[[ Material to process open ]]
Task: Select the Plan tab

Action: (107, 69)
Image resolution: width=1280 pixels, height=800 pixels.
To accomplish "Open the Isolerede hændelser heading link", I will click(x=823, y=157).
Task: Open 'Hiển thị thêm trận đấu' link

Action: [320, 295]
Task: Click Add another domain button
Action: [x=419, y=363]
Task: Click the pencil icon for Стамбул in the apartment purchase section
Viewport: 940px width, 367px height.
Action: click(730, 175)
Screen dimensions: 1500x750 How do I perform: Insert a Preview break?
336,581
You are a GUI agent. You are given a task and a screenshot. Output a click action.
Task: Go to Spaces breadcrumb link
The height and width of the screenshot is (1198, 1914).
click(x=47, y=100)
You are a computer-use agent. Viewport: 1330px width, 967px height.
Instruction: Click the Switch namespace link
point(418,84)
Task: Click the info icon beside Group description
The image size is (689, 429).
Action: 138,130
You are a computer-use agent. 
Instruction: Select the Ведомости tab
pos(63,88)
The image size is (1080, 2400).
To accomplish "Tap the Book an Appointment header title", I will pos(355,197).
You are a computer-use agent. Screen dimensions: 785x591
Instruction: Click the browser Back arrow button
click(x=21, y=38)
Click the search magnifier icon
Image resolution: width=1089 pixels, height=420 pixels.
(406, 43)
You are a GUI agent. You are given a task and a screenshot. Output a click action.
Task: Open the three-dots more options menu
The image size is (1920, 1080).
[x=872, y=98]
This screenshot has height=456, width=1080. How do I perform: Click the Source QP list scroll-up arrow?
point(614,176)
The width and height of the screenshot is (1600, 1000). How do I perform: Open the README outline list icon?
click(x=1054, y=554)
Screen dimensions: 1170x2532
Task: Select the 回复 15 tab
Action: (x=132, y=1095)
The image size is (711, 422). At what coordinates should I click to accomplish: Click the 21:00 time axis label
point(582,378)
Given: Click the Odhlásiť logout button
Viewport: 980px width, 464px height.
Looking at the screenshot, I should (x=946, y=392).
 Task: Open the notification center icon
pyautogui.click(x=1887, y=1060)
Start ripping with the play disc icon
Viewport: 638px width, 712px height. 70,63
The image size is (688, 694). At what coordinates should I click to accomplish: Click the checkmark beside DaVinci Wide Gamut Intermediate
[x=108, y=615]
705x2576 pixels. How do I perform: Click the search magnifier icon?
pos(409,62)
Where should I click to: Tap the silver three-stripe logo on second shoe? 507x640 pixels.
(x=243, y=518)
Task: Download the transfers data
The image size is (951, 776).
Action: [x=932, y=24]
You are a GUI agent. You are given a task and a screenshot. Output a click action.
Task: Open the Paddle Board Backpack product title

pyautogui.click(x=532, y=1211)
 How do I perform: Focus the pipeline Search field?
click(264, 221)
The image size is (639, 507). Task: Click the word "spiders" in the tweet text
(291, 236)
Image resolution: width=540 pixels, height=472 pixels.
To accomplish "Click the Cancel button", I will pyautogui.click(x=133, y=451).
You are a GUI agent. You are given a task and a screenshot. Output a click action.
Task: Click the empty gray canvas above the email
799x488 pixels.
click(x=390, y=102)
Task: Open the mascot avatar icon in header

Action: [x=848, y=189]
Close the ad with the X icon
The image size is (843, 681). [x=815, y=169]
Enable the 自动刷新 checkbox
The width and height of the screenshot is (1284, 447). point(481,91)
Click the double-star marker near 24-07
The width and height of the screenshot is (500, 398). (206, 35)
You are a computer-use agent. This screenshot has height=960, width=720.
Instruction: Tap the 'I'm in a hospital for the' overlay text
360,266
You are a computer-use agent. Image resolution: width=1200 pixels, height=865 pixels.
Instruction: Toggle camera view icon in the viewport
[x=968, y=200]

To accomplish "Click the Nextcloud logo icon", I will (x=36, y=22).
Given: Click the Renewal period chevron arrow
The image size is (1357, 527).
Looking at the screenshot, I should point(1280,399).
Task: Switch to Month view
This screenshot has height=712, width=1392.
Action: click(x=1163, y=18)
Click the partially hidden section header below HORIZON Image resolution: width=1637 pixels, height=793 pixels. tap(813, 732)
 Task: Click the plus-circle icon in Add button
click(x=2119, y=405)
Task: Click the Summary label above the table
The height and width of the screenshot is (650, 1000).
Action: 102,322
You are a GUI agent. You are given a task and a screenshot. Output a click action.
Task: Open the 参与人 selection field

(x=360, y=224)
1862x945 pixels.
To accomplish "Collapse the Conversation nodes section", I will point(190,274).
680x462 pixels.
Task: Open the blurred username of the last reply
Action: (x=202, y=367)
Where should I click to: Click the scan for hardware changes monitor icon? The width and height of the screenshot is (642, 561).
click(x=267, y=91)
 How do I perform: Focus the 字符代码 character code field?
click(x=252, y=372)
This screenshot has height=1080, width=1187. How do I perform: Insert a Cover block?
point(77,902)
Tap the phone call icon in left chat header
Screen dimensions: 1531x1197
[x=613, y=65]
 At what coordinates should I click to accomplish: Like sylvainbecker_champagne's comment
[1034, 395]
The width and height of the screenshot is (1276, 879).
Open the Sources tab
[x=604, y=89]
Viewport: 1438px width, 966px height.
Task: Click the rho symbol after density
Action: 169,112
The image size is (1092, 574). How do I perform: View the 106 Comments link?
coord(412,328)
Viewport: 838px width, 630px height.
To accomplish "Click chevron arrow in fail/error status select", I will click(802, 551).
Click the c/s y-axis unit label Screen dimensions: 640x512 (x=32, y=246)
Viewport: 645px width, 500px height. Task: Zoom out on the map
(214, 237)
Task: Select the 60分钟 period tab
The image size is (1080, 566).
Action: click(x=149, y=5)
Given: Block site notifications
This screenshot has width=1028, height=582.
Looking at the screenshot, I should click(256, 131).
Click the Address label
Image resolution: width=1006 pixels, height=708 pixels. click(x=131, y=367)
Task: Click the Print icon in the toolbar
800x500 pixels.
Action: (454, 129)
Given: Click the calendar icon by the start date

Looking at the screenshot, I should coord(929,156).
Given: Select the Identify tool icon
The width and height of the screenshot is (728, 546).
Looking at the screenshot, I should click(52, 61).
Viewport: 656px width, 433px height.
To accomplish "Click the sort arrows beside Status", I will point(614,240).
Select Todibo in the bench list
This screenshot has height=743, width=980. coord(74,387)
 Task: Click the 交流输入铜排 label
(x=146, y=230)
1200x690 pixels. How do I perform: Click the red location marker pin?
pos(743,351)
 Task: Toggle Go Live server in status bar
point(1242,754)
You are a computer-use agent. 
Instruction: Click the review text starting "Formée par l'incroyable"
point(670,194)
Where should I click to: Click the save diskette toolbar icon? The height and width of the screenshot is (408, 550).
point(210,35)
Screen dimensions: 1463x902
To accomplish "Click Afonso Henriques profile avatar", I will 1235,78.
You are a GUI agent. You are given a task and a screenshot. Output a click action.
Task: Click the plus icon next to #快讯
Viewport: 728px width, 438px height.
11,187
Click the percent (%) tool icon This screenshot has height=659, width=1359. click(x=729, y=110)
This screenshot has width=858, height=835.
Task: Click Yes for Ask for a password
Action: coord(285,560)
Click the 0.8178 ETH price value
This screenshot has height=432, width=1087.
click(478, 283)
[[ Material to process closed ]]
With nothing left out, copy the data above exactly.

Solution for this problem
Task: Select the Plan tab

Action: (107, 69)
Image resolution: width=1280 pixels, height=800 pixels.
To accomplish "Open the Isolerede hændelser heading link", I will click(x=823, y=157).
Task: Open 'Hiển thị thêm trận đấu' link

Action: [320, 295]
Task: Click Add another domain button
Action: [x=419, y=363]
Task: Click the pencil icon for Стамбул in the apartment purchase section
Viewport: 940px width, 367px height.
Action: click(730, 175)
Screen dimensions: 1500x750 How do I perform: Insert a Preview break?
336,581
You are a GUI agent. You are given a task and a screenshot. Output a click action.
Task: Go to Spaces breadcrumb link
The height and width of the screenshot is (1198, 1914).
click(x=47, y=100)
You are a computer-use agent. Viewport: 1330px width, 967px height.
Instruction: Click the Switch namespace link
point(418,84)
Task: Click the info icon beside Group description
The image size is (689, 429).
Action: 138,130
You are a computer-use agent. 
Instruction: Select the Ведомости tab
pos(63,88)
The image size is (1080, 2400).
To accomplish "Tap the Book an Appointment header title", I will pos(355,197).
You are a computer-use agent. Screen dimensions: 785x591
Instruction: Click the browser Back arrow button
click(x=21, y=38)
Click the search magnifier icon
Image resolution: width=1089 pixels, height=420 pixels.
(406, 43)
You are a GUI agent. You are given a task and a screenshot. Output a click action.
Task: Open the three-dots more options menu
The image size is (1920, 1080).
[x=872, y=98]
This screenshot has height=456, width=1080. How do I perform: Click the Source QP list scroll-up arrow?
point(614,176)
The width and height of the screenshot is (1600, 1000). How do I perform: Open the README outline list icon?
click(x=1054, y=554)
Screen dimensions: 1170x2532
Task: Select the 回复 15 tab
Action: (x=132, y=1095)
The image size is (711, 422). At what coordinates should I click to accomplish: Click the 21:00 time axis label
point(582,378)
Given: Click the Odhlásiť logout button
Viewport: 980px width, 464px height.
Looking at the screenshot, I should (x=946, y=392).
 Task: Open the notification center icon
pyautogui.click(x=1887, y=1060)
Start ripping with the play disc icon
Viewport: 638px width, 712px height. 70,63
The image size is (688, 694). At what coordinates should I click to accomplish: Click the checkmark beside DaVinci Wide Gamut Intermediate
[x=108, y=615]
705x2576 pixels. How do I perform: Click the search magnifier icon?
pos(409,62)
Where should I click to: Tap the silver three-stripe logo on second shoe? 507x640 pixels.
(x=243, y=518)
Task: Download the transfers data
The image size is (951, 776).
Action: [x=932, y=24]
You are a GUI agent. You are given a task and a screenshot. Output a click action.
Task: Open the Paddle Board Backpack product title

pyautogui.click(x=532, y=1211)
 How do I perform: Focus the pipeline Search field?
click(264, 221)
The image size is (639, 507). Task: Click the word "spiders" in the tweet text
(291, 236)
Image resolution: width=540 pixels, height=472 pixels.
To accomplish "Click the Cancel button", I will pyautogui.click(x=133, y=451).
You are a GUI agent. You are given a task and a screenshot. Output a click action.
Task: Click the empty gray canvas above the email
799x488 pixels.
click(x=390, y=102)
Task: Open the mascot avatar icon in header

Action: [x=848, y=189]
Close the ad with the X icon
The image size is (843, 681). [x=815, y=169]
Enable the 自动刷新 checkbox
The width and height of the screenshot is (1284, 447). point(481,91)
Click the double-star marker near 24-07
The width and height of the screenshot is (500, 398). (206, 35)
You are a computer-use agent. This screenshot has height=960, width=720.
Instruction: Tap the 'I'm in a hospital for the' overlay text
360,266
You are a computer-use agent. Image resolution: width=1200 pixels, height=865 pixels.
Instruction: Toggle camera view icon in the viewport
[x=968, y=200]

To accomplish "Click the Nextcloud logo icon", I will (x=36, y=22).
Given: Click the Renewal period chevron arrow
The image size is (1357, 527).
Looking at the screenshot, I should point(1280,399).
Task: Switch to Month view
This screenshot has height=712, width=1392.
Action: click(x=1163, y=18)
Click the partially hidden section header below HORIZON Image resolution: width=1637 pixels, height=793 pixels. tap(813, 732)
 Task: Click the plus-circle icon in Add button
click(x=2119, y=405)
Task: Click the Summary label above the table
The height and width of the screenshot is (650, 1000).
Action: 102,322
You are a GUI agent. You are given a task and a screenshot. Output a click action.
Task: Open the 参与人 selection field

(x=360, y=224)
1862x945 pixels.
To accomplish "Collapse the Conversation nodes section", I will point(190,274).
680x462 pixels.
Task: Open the blurred username of the last reply
Action: (x=202, y=367)
Where should I click to: Click the scan for hardware changes monitor icon? The width and height of the screenshot is (642, 561).
click(x=267, y=91)
 How do I perform: Focus the 字符代码 character code field?
click(x=252, y=372)
This screenshot has height=1080, width=1187. How do I perform: Insert a Cover block?
point(77,902)
Tap the phone call icon in left chat header
Screen dimensions: 1531x1197
[x=613, y=65]
 At what coordinates should I click to accomplish: Like sylvainbecker_champagne's comment
[1034, 395]
The width and height of the screenshot is (1276, 879).
Open the Sources tab
[x=604, y=89]
Viewport: 1438px width, 966px height.
Task: Click the rho symbol after density
Action: 169,112
The image size is (1092, 574). How do I perform: View the 106 Comments link?
coord(412,328)
Viewport: 838px width, 630px height.
To accomplish "Click chevron arrow in fail/error status select", I will click(802, 551).
Click the c/s y-axis unit label Screen dimensions: 640x512 (x=32, y=246)
Viewport: 645px width, 500px height. Task: Zoom out on the map
(214, 237)
Task: Select the 60分钟 period tab
The image size is (1080, 566).
Action: click(x=149, y=5)
Given: Block site notifications
This screenshot has width=1028, height=582.
Looking at the screenshot, I should click(256, 131).
Click the Address label
Image resolution: width=1006 pixels, height=708 pixels. click(x=131, y=367)
Task: Click the Print icon in the toolbar
800x500 pixels.
Action: (454, 129)
Given: Click the calendar icon by the start date

Looking at the screenshot, I should coord(929,156).
Given: Select the Identify tool icon
The width and height of the screenshot is (728, 546).
Looking at the screenshot, I should click(52, 61).
Viewport: 656px width, 433px height.
To accomplish "Click the sort arrows beside Status", I will point(614,240).
Select Todibo in the bench list
This screenshot has height=743, width=980. coord(74,387)
 Task: Click the 交流输入铜排 label
(x=146, y=230)
1200x690 pixels. How do I perform: Click the red location marker pin?
pos(743,351)
 Task: Toggle Go Live server in status bar
point(1242,754)
You are a computer-use agent. 
Instruction: Click the review text starting "Formée par l'incroyable"
point(670,194)
Where should I click to: Click the save diskette toolbar icon? The height and width of the screenshot is (408, 550).
point(210,35)
Screen dimensions: 1463x902
To accomplish "Click Afonso Henriques profile avatar", I will 1235,78.
You are a GUI agent. You are given a task and a screenshot. Output a click action.
Task: Click the plus icon next to #快讯
Viewport: 728px width, 438px height.
11,187
Click the percent (%) tool icon This screenshot has height=659, width=1359. click(x=729, y=110)
This screenshot has width=858, height=835.
Task: Click Yes for Ask for a password
Action: coord(285,560)
Click the 0.8178 ETH price value
This screenshot has height=432, width=1087.
click(478, 283)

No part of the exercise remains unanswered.